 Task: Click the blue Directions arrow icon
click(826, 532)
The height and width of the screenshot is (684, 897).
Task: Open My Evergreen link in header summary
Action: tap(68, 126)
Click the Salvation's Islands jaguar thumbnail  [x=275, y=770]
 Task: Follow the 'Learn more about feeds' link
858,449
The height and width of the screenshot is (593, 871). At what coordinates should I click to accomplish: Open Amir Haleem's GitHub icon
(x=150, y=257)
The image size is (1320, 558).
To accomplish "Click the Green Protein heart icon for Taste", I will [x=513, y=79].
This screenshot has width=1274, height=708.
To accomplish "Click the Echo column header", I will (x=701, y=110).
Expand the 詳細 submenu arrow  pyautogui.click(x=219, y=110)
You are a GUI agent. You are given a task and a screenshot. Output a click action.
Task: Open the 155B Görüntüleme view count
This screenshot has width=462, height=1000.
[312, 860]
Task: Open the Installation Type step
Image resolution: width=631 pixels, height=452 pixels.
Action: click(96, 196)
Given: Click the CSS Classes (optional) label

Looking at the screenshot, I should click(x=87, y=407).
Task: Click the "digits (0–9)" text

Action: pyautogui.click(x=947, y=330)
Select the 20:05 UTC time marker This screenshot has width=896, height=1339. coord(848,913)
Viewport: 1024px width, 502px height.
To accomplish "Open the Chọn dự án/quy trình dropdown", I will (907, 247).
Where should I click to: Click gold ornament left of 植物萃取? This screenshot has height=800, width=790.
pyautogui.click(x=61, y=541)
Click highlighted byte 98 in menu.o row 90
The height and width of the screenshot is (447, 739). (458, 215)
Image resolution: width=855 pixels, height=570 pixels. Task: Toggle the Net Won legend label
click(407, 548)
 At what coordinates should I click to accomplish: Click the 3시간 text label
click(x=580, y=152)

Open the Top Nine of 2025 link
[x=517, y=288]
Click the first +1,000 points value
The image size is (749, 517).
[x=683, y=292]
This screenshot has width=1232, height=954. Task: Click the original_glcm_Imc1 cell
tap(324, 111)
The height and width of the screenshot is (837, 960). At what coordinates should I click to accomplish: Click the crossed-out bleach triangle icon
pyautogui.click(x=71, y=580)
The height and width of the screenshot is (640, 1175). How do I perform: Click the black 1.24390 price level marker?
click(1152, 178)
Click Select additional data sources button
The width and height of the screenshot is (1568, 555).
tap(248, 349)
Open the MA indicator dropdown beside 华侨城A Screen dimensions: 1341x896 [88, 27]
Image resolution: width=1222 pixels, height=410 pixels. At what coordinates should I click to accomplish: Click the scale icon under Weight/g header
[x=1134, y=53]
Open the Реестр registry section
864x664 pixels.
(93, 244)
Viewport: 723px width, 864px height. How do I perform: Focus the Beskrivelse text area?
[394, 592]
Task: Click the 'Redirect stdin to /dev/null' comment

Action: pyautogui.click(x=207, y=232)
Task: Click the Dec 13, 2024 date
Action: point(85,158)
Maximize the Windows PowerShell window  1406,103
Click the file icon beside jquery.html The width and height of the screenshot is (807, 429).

== To do ==
From the records above, return each line that has the string "will".

== Response for this exercise ==
To accomplish "Click the Green Protein heart icon for Taste", I will [x=513, y=79].
To accomplish "Click the Echo column header", I will (x=701, y=110).
To accomplish "Open the Chọn dự án/quy trình dropdown", I will (907, 247).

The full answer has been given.